**STORED RECORDS**.
— BEGIN —

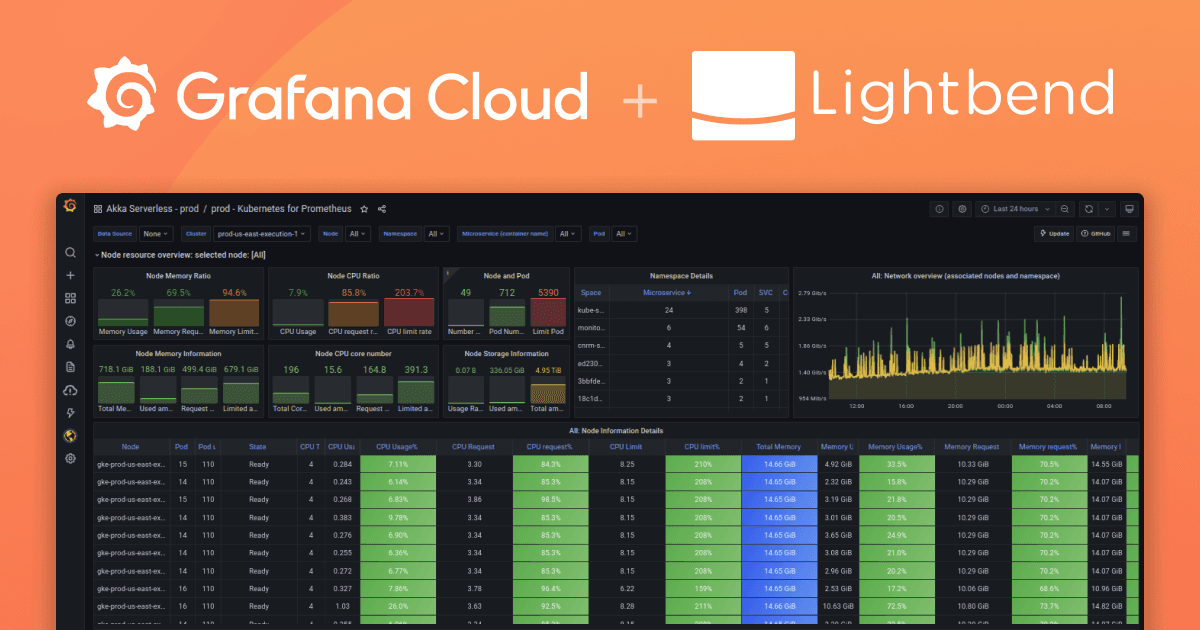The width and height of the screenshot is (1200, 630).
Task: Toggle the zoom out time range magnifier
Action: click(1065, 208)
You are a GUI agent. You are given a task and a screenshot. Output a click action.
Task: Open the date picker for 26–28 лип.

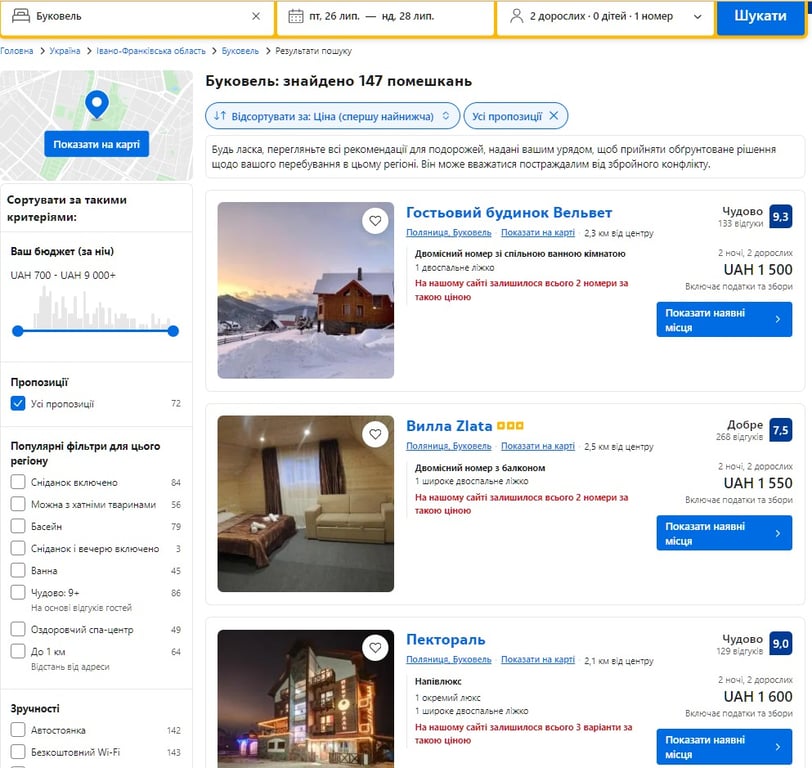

— END —

Which lines in the entries above contain the string "click" with matching case? Collect each of those lines in full.

**CORRECT RESPONSE**.
Action: click(1065, 208)
You are a GUI agent. You are given a task and a screenshot. Output a click action.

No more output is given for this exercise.